• **Source passage**:

Why is ListContourPlot so slow?

Question

The process of ListContourPlot[] or ListDensityPlot[] is extremely slow comparing to Matlab's contour(). Why? Is it possible to speed it up? I prefer ListDensityPlot[] but plotting of an array of 512x512 elements takes about 5 min (several seconds with contour() in Matlab).

EDIT

To be more specific: I have a regular square grid of (x,y) coordinates, x = y = -5*^-7 ... 5*^-7, and a square grid of function values in range [0,0.05]. To plot these data I tried ListDensityPlot[{{x1,y1,f1},{x2,y2,f2},...,{xn,yn,fn}}] but it's very slow (several minutes, rescaling doesn't help). DensityPlot[Interpolate[...]] is much faster but the image quality deteriorates by interpolation. I like ArrayPlot[], it's fast and image looks nice, but I loose any information about coordinates. I need to simply visualize points without any changes but keep (x,y) coordinates.

Answer 1

This comes up quite often here - Mathematica simply does a much better job of making 2D plots when the data is an $n\times n$ array of z-values than it does when the data is an $n^2 \times 3$ list of {x, y, z} tuples. I think it uses different interpolation algorithms.

If the data is on a regular grid, then there is absolutely no reason to use the tuples form, since you can specify the x and y ranges using DataRange. Here is an example, with a larger list of data than in the OP,

testdata1 = 
  Flatten[Table[{x, y, 
     Sin[x - 2 y] Cos[
       2 x + y]}, {x, -π, π, .01}, {y, -π, π, .01}], 
   1];

Dimensions@testdata1
(* {395641, 3} *)

If I use ListDensityPlot on the data in this format, it takes 81 seconds on my machine (ListContourPlot takes a bit longer),

ListDensityPlot[testdata1, ImageSize -> 400] // AbsoluteTiming

If, however, I restructure the data using Partition (and Transpose to keep the x and y axes in the same spot), then it only takes about 4 seconds,

testdata2 = Transpose[Partition[testdata1[[All, 3]], 629]];
ListDensityPlot[testdata2, ImageSize -> 400, 
  DataRange -> {{-π, π}, {-π, π}}] // AbsoluteTiming

Exact same output, in much less time.

• **Data entries**:
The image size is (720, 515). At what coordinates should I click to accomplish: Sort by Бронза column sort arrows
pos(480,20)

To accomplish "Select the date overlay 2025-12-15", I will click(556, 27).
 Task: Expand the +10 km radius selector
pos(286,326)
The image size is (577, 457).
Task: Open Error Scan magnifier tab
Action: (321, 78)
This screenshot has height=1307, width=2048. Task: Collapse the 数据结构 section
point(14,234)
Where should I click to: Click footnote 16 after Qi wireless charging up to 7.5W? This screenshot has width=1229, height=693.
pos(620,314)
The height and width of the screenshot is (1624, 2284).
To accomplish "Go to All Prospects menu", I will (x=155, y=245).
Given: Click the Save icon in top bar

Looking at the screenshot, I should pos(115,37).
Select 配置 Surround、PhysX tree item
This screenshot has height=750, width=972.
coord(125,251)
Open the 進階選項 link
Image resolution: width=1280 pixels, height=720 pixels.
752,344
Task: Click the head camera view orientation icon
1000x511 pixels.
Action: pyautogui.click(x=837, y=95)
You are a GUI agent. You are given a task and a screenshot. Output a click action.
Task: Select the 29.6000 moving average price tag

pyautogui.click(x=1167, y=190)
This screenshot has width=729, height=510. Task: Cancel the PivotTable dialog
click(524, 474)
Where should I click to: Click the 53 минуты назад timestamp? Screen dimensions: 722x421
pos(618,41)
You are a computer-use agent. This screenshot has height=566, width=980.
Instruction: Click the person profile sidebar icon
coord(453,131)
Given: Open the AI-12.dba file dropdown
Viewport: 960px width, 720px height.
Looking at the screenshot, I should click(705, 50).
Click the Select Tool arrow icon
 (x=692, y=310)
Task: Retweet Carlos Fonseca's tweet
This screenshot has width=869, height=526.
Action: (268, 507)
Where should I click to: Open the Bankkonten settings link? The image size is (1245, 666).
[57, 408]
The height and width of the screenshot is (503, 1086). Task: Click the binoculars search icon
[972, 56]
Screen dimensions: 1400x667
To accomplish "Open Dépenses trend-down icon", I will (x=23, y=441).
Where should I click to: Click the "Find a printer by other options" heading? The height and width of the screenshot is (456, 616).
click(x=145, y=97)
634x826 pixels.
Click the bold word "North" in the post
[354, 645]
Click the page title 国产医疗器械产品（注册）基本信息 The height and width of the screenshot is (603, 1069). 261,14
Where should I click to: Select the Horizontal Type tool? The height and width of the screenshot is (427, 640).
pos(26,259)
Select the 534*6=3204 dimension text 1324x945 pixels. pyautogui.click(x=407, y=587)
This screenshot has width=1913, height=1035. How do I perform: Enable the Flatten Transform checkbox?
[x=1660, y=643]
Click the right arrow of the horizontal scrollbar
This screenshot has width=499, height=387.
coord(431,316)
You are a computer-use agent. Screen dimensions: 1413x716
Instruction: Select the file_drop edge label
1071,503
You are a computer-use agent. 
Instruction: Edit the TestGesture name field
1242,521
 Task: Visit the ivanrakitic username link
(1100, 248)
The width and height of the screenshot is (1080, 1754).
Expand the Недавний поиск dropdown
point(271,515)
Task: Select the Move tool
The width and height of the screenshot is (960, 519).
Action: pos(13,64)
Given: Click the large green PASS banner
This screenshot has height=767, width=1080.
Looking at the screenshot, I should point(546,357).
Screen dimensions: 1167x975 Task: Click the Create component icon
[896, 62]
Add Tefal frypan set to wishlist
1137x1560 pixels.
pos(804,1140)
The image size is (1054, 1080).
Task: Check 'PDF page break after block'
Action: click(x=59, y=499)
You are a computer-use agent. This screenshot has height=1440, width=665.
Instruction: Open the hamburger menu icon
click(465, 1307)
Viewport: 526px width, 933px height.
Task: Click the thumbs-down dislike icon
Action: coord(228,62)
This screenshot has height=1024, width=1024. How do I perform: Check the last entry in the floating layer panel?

• **To do**:
[A] Repeat everything in the ListContourPlot thread from "testdata2 = Transpose[Partition[testdata1[[All, 3]], 629]];" down to "much less time.".
[B] In the ListContourPlot thread, why does the answer use Transpose along with Partition when restructuring the data? Explain in one to three sentences.
The lines have nothing to do with the ListContourPlot thread.

• **Expected responses**:
[A]
testdata2 = Transpose[Partition[testdata1[[All, 3]], 629]];
ListDensityPlot[testdata2, ImageSize -> 400, 
  DataRange -> {{-π, π}, {-π, π}}] // AbsoluteTiming

Exact same output, in much less time.

[B] Partition turns the list of z-values into a grid. Transpose is added so the x and y axes stay in the same spot in the plot.